Im August vergangenen Jahres sorgte ein Bild für Diskussionen: Es zeigt Menschen, die sich in Kleinstfahrzeugen mit Glaskapsel ohne Kontakt zu ihren ebenfalls in einer Kapsel befindlichen Mitmenschen fortbewegen. »Leben im Jahr 2022« wurde es kommentiert. Schnell stellte sich heraus, dass es sich um ein Bild des italienischen Comic-Zeichners Walter Molino aus dem Jahr 1962 handelt, das isolierte Monaden im kapitalistischen Alltag zeigt. Dieses Motiv haben die Herausgeber*innen von »Der Erreger« zum Titelblatt ihrer …

… 94-seitigen Broschüre mit den Untertitel »Texte gegen die Sterilisierung des Lebens« gewählt. In knapp 30 Aufsätzen werden die Corona-Maßnahmen und ihre Auswirkungen kritisch beschrieben, mit Skepsis und Ablehnung wird auf das »Virus als Staatsräson« geblickt. Ein wiederkehrender Gedanke ist, dass schon in der spätkapitalistischen Verfassung der Menschen etwas angelegt gewesen sei, dass sie die Maßnahmen und die damit einhergehende Entsolidarisierung noch begrüßen – oder im psychoanalytischen Sinne »genießen« – haben lasse.

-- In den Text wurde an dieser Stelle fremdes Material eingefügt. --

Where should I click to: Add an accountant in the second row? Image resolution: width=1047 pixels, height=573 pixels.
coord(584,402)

Der Erreger« versteht sich als radikale Gegenöffentlichkeit, das Heft zirkuliert klandestin und ohne Internetpräsenz. Die Autor*innen schlagen einen Bogen von der Corona- zur Klima- und Umweltkrise bis zu den verschiedenen medialen Moraldebatten der vergangenen Monate. »In Zeiten des pandemischen Ausnahmezustands ist der Körper tatsächlich zu dem menschheitsgefährdenden Ding geworden, zu dem ihn die Klimaschützer*innen schon lange erklären«, schreibt Leo Krovich in dem Text »Im Würgegriff des sanften Zwangs«. Bessere Beiträge ziehen solche Verbindungen treffend, andere weniger. Wenn beispielsweise der langjährige, inzwischen abtrünnige Autor der antideutschen Zeitschrift »Bahamas« Horst Pankow die Klimabewegung als »apokalyptische Reiterinnen« bezeichnet, könnte das ein polemischer Einstieg in eine Debatte über die Sehnsucht am Weltuntergang in Teilen der Umweltbewegung sein. Doch dann echauffiert sich der Autor vor allem bloß über die Aktivist*innen von »Fridays for Future«.

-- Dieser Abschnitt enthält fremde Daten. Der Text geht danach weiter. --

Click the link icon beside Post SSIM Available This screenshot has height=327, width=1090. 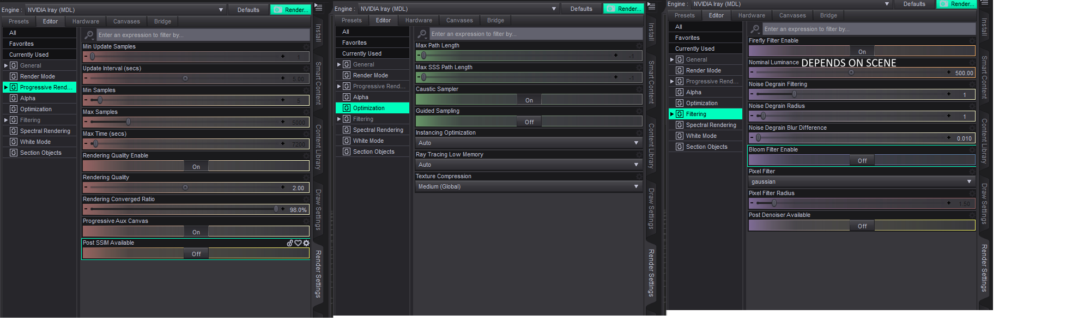click(290, 243)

Weit treffender sind die Texte, wo auf die Veränderungen der Subjektivität aufmerksam gemacht wird, die vom digitalen Kapitalismus benötigt werden. Das sollte aber nicht zur Kulturkritik verführen, wovon manche der Texte im »Erreger« durchaus nicht frei sind. Vielen Beiträgen ist in Inhalt und Stil anzumerken, dass manche der Autor*innen von den sogenannten Antideutschen kommen. Obzwar mit Ideologiekritik und den Theorien der Frankfurter Schule angetreten, hat sich dieses Milieu sehr verändert – seit man vor knapp mehr als 30 Jahren mit der »Wiedervereinigung« das »Vierte Reich« heraufziehen sah. Manche sind inzwischen weit rechts gelandet und haben ihre publizistische Heimat auf Blogs wie »Achse des Guten« gefunden. Die »Bahamas« preist in ihrer aktuellen Ausgabe über mehrere Seiten die Springer-Presse, die Corona-Krise wird dort aber nur am Rande erwähnt. Das Schweigen über den pandemischen Ausnahmezustand wurde der Zeitschrift in einem Offenen Brief vorgeworfen. Die Verwerfungen im ideologiekritischen Umfeld sind teils heftig – auch und insbesondere seit Corona, wie »Der Erreger« zeigt.

Auseinandersetzungen gab es schon zuvor, die alten Konfliktlinien kehren teils wieder: Vor knapp 20 Jahren kam es zum Krach zwischen der »Bahamas« und der Linksabweichung »Antideutsche Kommunisten«. Letztere publizierten seit 2004 im »Magazin«, das 2010 eingestellt wurde. Das weiterbestehende Blog magazinredaktion.tk wurde nach dem Corona-Lockdown zum Forum von Maßnahmenkritiker*innen, die mit Verweis auf die Schriften der Frankfurter Schule gegen die »körperlose Gesellschaft« und »paranoide Charaktermasken« polemisiert. »Der Erreger« hat einen Querschnitt dieser Beiträge dokumentiert. Sie sind lesenswert, selbst wenn man mit den politischen Prämissen der Autor*innen nicht übereinstimmt. Schließlich regen die Texte zu Kritik und Widerspruch an. Und das in Zeiten, in denen in der Linken die Kritikfähigkeit nicht sehr ausgeprägt ist und Etiketten wie »Querdenker*innen« und »Coronaleugner*innen« äußerst freigiebig und gedankenlos verteilt werden.